Decentralised finance remains a regulatory grey zone in the sanctions compliance landscape. DeFi applications offer services such as lending, borrowing, trading, and yield farming, often without any KYC mechanism at the protocol level. While some interfaces impose restrictions based on IP geolocation or wallet screening, the underlying smart contracts remain accessible and permissionless. This means sanctioned parties can still interact directly with DeFi protocols even if blocked by an interface.

This creates an enforcement gap. Transactions involving sanctioned parties can flow through liquidity pools or lending platforms without immediate detection unless enhanced monitoring tools are deployed. The implementation of compliance-by-design approaches in DeFi—such as wallet whitelisting, smart contract compliance triggers, and regulatory sandboxes—remains at an early stage.

Building Effective Countermeasures

An effective response to crypto-enabled sanctions evasion requires coordination across multiple stakeholders:

  • Regulatory bodies must develop and enforce crypto-specific guidance aligned with FATF Recommendation 15 and ensure supervisory coverage of virtual asset service providers (VASPs).
  • Private sector institutions must implement advanced transaction monitoring and wallet screening tools and develop internal escalation mechanisms.
  • Law enforcement and FIUs must receive technical training and direct access to blockchain investigative platforms.
  • Analytics providers must ensure timely updates to sanction lists, improve cross-chain visibility, and support typology-based investigations.

Sanctions evasion via cryptoassets represents a growing risk, driven by continuous technological advances.

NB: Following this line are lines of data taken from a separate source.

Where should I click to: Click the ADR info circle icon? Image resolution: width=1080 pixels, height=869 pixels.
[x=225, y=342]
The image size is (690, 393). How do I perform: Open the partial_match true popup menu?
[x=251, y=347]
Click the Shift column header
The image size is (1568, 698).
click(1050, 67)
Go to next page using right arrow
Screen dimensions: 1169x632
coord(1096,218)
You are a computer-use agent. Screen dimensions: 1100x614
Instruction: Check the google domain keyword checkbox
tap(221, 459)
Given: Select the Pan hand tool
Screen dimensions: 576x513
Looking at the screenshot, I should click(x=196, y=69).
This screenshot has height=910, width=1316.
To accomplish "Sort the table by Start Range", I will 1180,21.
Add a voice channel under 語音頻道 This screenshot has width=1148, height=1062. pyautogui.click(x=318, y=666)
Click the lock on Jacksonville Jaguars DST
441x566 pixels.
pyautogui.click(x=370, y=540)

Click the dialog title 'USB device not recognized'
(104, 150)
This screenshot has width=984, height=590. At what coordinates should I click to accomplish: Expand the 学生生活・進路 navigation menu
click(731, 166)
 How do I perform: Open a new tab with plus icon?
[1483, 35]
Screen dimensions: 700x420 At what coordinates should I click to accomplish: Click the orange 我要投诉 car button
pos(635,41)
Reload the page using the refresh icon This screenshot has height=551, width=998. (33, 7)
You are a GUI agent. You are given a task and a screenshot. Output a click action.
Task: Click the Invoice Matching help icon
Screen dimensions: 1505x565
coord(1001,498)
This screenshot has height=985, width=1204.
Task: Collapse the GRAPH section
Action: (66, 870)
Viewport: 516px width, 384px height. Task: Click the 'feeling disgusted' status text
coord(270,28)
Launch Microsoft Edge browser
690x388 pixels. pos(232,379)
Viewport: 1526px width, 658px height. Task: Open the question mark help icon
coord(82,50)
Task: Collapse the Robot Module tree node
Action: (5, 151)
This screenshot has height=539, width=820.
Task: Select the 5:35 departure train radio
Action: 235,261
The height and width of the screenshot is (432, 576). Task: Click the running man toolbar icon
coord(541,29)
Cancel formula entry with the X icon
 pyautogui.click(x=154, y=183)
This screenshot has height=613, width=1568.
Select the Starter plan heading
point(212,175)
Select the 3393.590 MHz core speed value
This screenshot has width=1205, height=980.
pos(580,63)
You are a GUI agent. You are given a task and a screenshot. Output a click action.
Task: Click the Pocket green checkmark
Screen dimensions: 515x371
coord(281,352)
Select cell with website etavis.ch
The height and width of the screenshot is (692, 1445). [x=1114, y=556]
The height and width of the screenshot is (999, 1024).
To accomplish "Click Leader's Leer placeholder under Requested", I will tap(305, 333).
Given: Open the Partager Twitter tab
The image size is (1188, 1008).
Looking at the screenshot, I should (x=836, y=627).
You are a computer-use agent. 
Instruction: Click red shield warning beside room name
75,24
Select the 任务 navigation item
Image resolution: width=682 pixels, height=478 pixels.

Although public blockchains offer transparency and traceability, effective enforcement depends on the development of advanced analytical, regulatory, and governance frameworks to keep pace with these challenges.

In this context, Crystal Intelligence’s specialised know-how, analytics, and tracing modules, integrated into the DATACROS tool, will enhance its ability to trace anomalous and high-risk virtual currency transactions and to identify the real-world entities behind them.